Riceviamo e pubblichiamo il contributo dell’architetto Renato D’Onofrio sulla Casa Cava di Matera, interpretazione di un reperto archeologico.
Apparentemente il tema può sembrare banale perché, si sa, tutte le case sono cave, anzi per una nutrita corrente di pensiero, è proprio l’interna spazialità una delle essenze dell’architettura quando ad essa si associa una dichiarata componente estetica. Qui le cose stanno in altro modo: la casa non è cava semplicemente perché esprime spazio; essa è cava o meglio, è diventata cava, perché un tempo ha fornito materiale da costruzione, cioè è stata una cava da cui si estraeva calcarenite, il cosiddetto tufo materano. Ma il gioco con le parole può continuare: una cava offre materiale per costruire case e, in virtù di tale sfruttamento, diventa essa stessa casa, appunto la casa – cava.
Certo non è la prima volta che Matera offre la suggestione di entrare nelle proprie viscere ma la situazione è diversa dal solito perché singolare è stato l’intervento di Renato Lamacchia, non nuovo a simili opere.
L’architetto ha interpretato il luogo come un objet trouvé, un oggetto che si fa riconoscere quale capolavoro accidentale e perciò suggestivo ai suoi occhi. In questo caso non è stata solo la natura a rendere attraente “l’oggetto”, ma soprattutto la semplice operazione dei cavatori che certo non immaginavano di restituire uno spazio interessante per il XXI secolo, epoca in cui tra i vari linguaggi architettonici vi è l’informale, il neo-espressionismo, il decostruttivismo e persino una sorta di ruinismo che si manifesta anche con il “non finito”. “Ismi” che questo spazio, ottenuto per sottrazione, esprime da se. Il riconoscimento di questa ricchezza linguistica ben ibridata, ha portato Lamacchia ad intervenire in maniera essenziale e la scelta di lasciarla quasi inalterata è già operazione progettuale, probabilmente la più difficile perché richiede maturità e umiltà al tempo stesso. L’architetto si è mosso con rispetto senza farsi prendere la mano, senza apportare modifiche a tutti i costi che sarebbero state inutili e dannose. Tuttavia, l’atteggiamento conservativo di Lamacchia, non è da confondere con quello di taluni che in maniera acritica conservano tutto ciò che giunge dal passato; la conservazione è stata dettata dalla interpretazione critica del luogo, non da una fede ideologica. Egli ha visto ciò che non tutti avrebbero visto proprio come quando uno scultore, trovando per caso una pietra, un pezzo di legno o di ferro, intravede una forma che porta alla luce con pochi colpi di scalpello, d’ascia, con un rapido raddrizzamento o addirittura con una semplice illuminazione su un piedistallo. La casualità delle cose, sintetizzata da Picasso con la celebre frase “Io non cerco. Trovo”, ritengo sia appropriata per capire la genesi della casa – cava in cui l’architetto realizza opere per ottenere un luogo adatto alla musica, vocazione che egli riconosce sin dal primo momento. Lamacchia pavimenta con una resina monocromatica che si armonizza al colore della calcarenite e, in corrispondenza di una cavità, realizza un plan de verre che gli consente, tra l’altro, di mettere in evidenza l’antico piano come fosse un pregiato pavimento antico; illumina le membrature “architettoniche” dopo averle pulite con spazzole e con le luci gerarchizza i luoghi enfatizzando quello centrale già segnato dalla vertiginosa altezza della copertura a “imbuto”; qui, per migliorare l’acustica, appende delle vele che contribuiscono alla bellezza estetica della “caverna”.

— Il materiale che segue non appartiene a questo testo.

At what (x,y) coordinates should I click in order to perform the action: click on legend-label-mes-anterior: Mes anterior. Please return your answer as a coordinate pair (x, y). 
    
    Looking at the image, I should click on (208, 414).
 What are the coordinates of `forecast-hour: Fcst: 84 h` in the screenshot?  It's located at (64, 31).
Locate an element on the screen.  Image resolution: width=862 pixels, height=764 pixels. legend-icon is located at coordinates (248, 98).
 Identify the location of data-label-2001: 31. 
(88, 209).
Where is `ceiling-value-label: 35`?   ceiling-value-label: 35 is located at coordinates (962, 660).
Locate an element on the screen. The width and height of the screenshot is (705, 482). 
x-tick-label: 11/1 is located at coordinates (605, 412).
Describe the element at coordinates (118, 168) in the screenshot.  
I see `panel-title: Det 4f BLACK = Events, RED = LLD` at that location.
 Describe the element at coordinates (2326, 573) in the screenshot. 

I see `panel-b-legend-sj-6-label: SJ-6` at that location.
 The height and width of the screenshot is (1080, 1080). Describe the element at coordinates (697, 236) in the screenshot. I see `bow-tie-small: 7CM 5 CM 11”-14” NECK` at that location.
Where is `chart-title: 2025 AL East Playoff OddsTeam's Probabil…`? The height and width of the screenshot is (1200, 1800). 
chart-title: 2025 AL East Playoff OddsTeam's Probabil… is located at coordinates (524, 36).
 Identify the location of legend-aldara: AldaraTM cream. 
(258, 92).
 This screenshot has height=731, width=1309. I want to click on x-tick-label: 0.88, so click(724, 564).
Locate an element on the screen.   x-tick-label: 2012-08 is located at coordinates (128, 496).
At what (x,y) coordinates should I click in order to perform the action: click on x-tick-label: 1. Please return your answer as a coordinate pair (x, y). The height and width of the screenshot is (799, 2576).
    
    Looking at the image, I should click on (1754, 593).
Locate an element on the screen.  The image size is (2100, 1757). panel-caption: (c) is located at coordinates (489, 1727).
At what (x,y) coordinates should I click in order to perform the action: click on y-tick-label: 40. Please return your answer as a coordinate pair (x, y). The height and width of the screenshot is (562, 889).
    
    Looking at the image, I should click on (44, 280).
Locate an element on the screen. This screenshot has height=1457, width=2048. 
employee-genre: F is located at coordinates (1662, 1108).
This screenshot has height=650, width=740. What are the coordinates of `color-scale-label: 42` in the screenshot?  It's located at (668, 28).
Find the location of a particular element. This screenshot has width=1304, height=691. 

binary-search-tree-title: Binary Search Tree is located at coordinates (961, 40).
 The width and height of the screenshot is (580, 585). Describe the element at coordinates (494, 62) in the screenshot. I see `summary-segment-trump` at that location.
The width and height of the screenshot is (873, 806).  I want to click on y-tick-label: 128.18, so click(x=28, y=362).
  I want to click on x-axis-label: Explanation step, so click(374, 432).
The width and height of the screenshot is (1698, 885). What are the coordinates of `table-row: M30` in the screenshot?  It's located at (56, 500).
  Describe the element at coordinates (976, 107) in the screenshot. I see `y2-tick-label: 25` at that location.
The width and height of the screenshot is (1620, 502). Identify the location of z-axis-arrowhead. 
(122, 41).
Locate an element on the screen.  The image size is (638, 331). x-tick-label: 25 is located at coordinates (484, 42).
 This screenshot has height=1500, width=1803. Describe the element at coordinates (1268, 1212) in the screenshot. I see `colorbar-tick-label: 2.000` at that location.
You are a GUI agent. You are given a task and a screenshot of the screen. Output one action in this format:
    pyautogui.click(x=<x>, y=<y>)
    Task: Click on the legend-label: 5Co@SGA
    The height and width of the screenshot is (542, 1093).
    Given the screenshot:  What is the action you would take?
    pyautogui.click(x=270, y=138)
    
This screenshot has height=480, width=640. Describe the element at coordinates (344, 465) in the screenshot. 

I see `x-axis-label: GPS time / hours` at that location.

Nello spirito della minima interferenza, progetta poltroncine con sedute ribaltabili contenenti l’impianto di riscaldamento ventilato, discrete anche quando ospitano gente che qui si reca per ascoltare concerti musicali.
Il pavimento di resina, quello di vetro, le luci, le poltrone, ecc. sono tutti elementi minimi che contribuiscono alla caratterizzazione estetica della “caverna”, senza i quali sarebbe rimasta una interna spazialità non annoverabile tra le architetture.
Bizzarro destino quello della casa – cava che da luogo massivo e buio è diventato luogo leggero e luminoso, da luogo rumoroso e di fatica è stato trasformato in luogo musicale ed edonistico. Non è forse questa una delle tante magie dell’architettura? Non è forse questo un felice esempio di progetto quale strumento di conoscenza che, elaborando dati e idee, trasforma una cosa in un’altra, prima sconosciuta?